Brazilian Magalu Enters Partnership with AliExpress to Boost Digital Retail

Brazilian Magalu Enters Partnership with AliExpress to Boost Digital Retail
Photo: Shutterstock 26.06.2024 480

This is the first time a Brazilian retailer has become a partner of an Asian giant.

Magazine Luiza and Alibaba’s AliExpress announced a strategic agreement with the potential to transform e-commerce competition in Brazil.

Under the agreement, AliExpress will become a retailer on Magalu’s online marketplace, for a specific product line, and the Brazilian retailer will sell its items on the Chinese company’s platform. The companies signed a memorandum of understanding on Monday (24) in Hangzhou, China, and the agreement comes into force in the third quarter.

This is the first time a Brazilian retailer has become a partner of an Asian giant and also the first time Alibaba, through AliExpress, has entered into a strategic partnership with a company outside China. Magalu has never listed and sold its products through another platform. The negotiation, which began at the end of 2023, involved around 100 people at Magalu. Combined, the two companies total more than 700 million visits per month and 60 million active customers.

Analysts pointed out that the agreement increases Magalu’s supply of items, improving assortment, with the potential to increase visits to its website and customer recurrence. However, it does not solve Magalu’s competitiveness issues, some analysts argued.

There is room for new agreements involving other online marketplaces in the segment. “This announcement opened a door and could take national retailers out of their comfort zone, reducing the resistance of local chains to Asian retailers,” says a retailer of domestic and foreign chains.

The agreement was closed amid accelerated international competition in Brazil, while Magalu and “Ali”—as AliExpress is known in the market— seek to reduce their weaknesses. Magalu’s online channel growth slowed, despite a downsizing by competitor Americanas. AliExpress is weak in high-value items, a segment in which Mercado Libre has grown recently.

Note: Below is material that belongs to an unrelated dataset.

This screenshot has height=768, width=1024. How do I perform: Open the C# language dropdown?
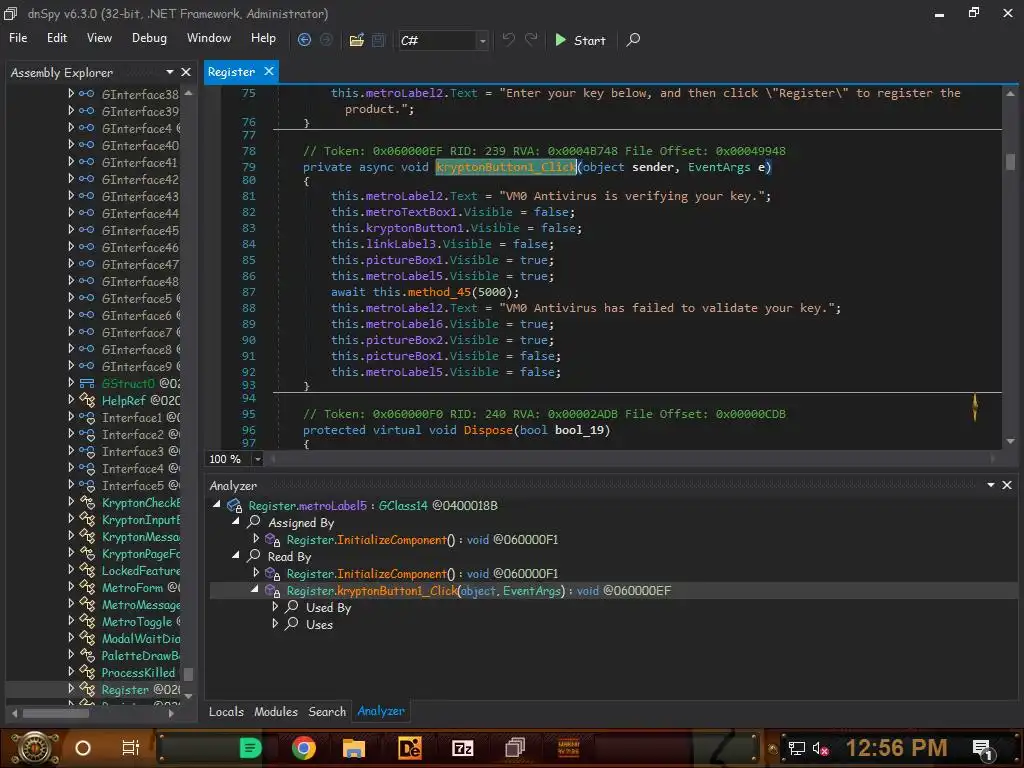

While Magalu seeks to maintain its relevance compared to foreign rivals (Mercado Libre, Amazon, and Shopee), AliExpress works to avoid being recognized as a foreign brand selling “trinkets.” The strength of the Magalu name could have a positive impact on this effort and help AliExpress consolidate its presence in other categories.

Estimates indicate that Mercado Libre already has 42% of online sales in Brazil, and could reach 50% in two to three years. Calculations based on the sector’s gross merchandise value (GMV) and data from Neotrust show that the Americanas’s crises led to a transfer of sales mostly to Mercado Libre and Shopee.

Furthermore, China’s Temu—owned by PDD Holdings, which also controls Pinduoduo, China’s third-largest e-commerce platform—has arrived, offering aggressive deals to attract customers. People familiar with the deal point out that the announcement is not an isolated reaction from both companies to Temu’s entry into the country in June. Conversations between the two parties began even before Temu confirmed its entry into Brazil.

With the deal, AliExpress could improve its product distribution, which is on the group’s radar. Its logistics are currently operated by Cainiao, the company’s global arm in the area, with support from Brazil’s postal company Correios. The companies signaled that a delivery agreement with Magalu is not ruled out.

Under the signed agreement, both companies can earn from an increase in customer recurrence and visits. Each will pay a commission on sales to the partner, as in a conventional marketplace operation. In the market, the commission on sales rate ranges from 10% to 22% but the two companies have not disclosed any numbers.

It should be recalled that the Brazilian Senate passed a bill slapping international competitors. At 20 percent tax on low value international purchases of up to 50 U. S. dollars, a response fueled by national retailers against the rise of Asian competitors in the country, despite their still low penetration in Brazil's e commerce and retail as a whole. 

According to consultancy firm Payments Commerce Market Intelligence, domestic players make up  94 percent of total e commerce sales in the country, which includes retail, travel, ride hailing, digital goods and services.